If successful, the seizure of the Farooqi family home in Manchester, England will threaten one of our most fundamental human rights.
Update: On Friday, May 23 Judge Richard Henriques at Manchester Crown Court ruled in favor of the Farooqi family, finding that seizing the family home would have “draconian, severe and unjust” consequences by rendering homeless a “wholly innocent” family. The judge also ordered Munir Farooqi to pay £500,000 towards the costs of his trial.
Next year, 3-year-old Rumaysa and her family may be made homeless, but not for the reasons you would expect. In 2011, her grandfather was convicted of running a “recruitment center” for British extremists, and now the Greater Manchester Police (GMP) want to take the roof over her head. If successful, the forfeiture will be the first in the UK granted under terrorism legislation, and will establish a legal precedent that should greatly trouble Britons of every faith.
Munir Farooqi is currently serving four life terms for purportedly attempting to persuade two undercover policemen, both posing as converts, to join the jihad in Afghanistan.
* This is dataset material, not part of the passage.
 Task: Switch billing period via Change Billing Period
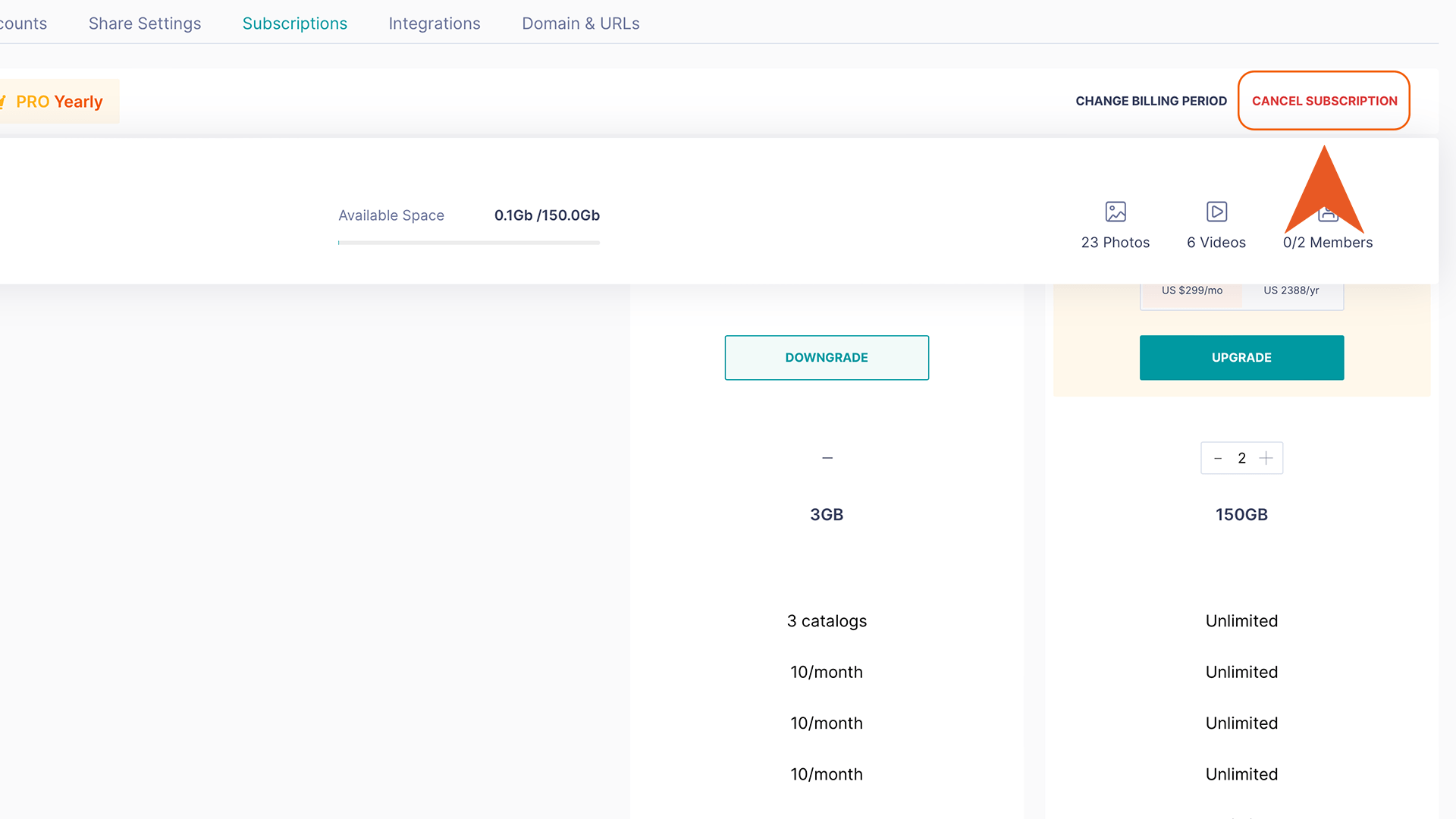coord(1151,100)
The alleged crimes took place in the basement of his family home, where the 56-year-old also stored a large quantity of da’wah (proselytizing) material for his stall on Longsight market. This past September, Mr. Farooqi lost his challenge in the Court of Appeal and the legal proceedings on the forfeiture were set into motion.
Rumaysa does not really understand what is at stake, but her mother Zulaikha worries about the toll this might take on her in the future. “How would any child feel growing up knowing their government vigorously fought to make her homeless?” The three generations of family members currently living in the home are not sure where they will go if the forfeiture is approved.
The Terrorism Act of 2000 gave courts the power to seize assets used to commit or promote terrorist activities. However, according to the family’s solicitor, Simon Pook of Robert Lizar Solicitors, the GMP is not applying the law as legislators originally intended. “When the Act was being discussed in Parliament, the general view was that they should target mobile phones, laptop computers, printers . . . anything that could be used to distribute [terrorist] literature. They never had in mind to seize a family home or a house.”
Nor are the substantive claims of the GMP convincing. The house hardly qualifies as a safe haven for terrorist publications; an estimated 98 percent of the da’wah material initially seized from the family’s cellar has been returned. While Mr. Farooqi did admittedly commit the majority of his offenses inside the home, he is now behind bars – the only family member to be convicted, even though they were all under constant surveillance. What is most shocking is that the house does not even belong to Munir Farooqi. It has always been the legal property of his wife and oldest daughter.
In short, the Farooqi family home is not a criminal asset, as the term has long been understood. That the GMP is pursuing this forfeiture anyway reflects the second-class status accorded to British Muslims today. The recent public debate on a partial face-veil ban is just the tip of the iceberg. Muslims are spied on in universities and places of worship, harassed at ports of entry and even stripped of their citizenship by Home Secretary Theresa May.
What is happening to the Farooqis is also reminiscent of David Cameron’s call to “enforc[e] responsibility in our society” by evicting from council flats individuals convicted of participating in the summer 2011 riots – even though doing so would also put the family members of offenders out on the streets. A number of local authorities ultimately boycotted the prime minister’s demands.
The political ethos guiding the riot evictions and the Farooqi home seizure are similar, even if their underlying legal rationales are not. In both cases, government officials have endeavored to sanction innocent individuals for the alleged crimes of another. In both cases, the state has responded viciously to communities already ravaged by austerity measures and alienated by racial profiling and police brutality. Poor and black people are demonized for being benefit scroungers, Muslims for leading so-called parallel lives.
In the end, the plight of Rumaysa and her family should alarm us all. As Mr. Pook noted, “If Greater Manchester Police are successful in this case, it will be a significant change in the landscape of human rights in England.” The forfeiture stands to threaten one of the most fundamental entitlements enshrined in the European Convention of Human Rights: the right to respect for private and family life. How many of us want to live in a country where courts have the power to confiscate family homes, even if they are owned and inhabited by people who have done absolutely nothing wrong? It might be the families of convicted terrorists today, but it could be you or me tomorrow.
The Crown Court will hear GMP’s application to seize the Farooqi home on May 22 and 23. Will progressive Britons rally around Rumaysa and her family as they fight to prevent collective punishment from becoming legal precedent? Or, will British Muslims once again be left out in the cold?
Note: The Save the Farooqi Family Home Campaign will be protesting outside the Manchester Crown Court on May 22 and 23.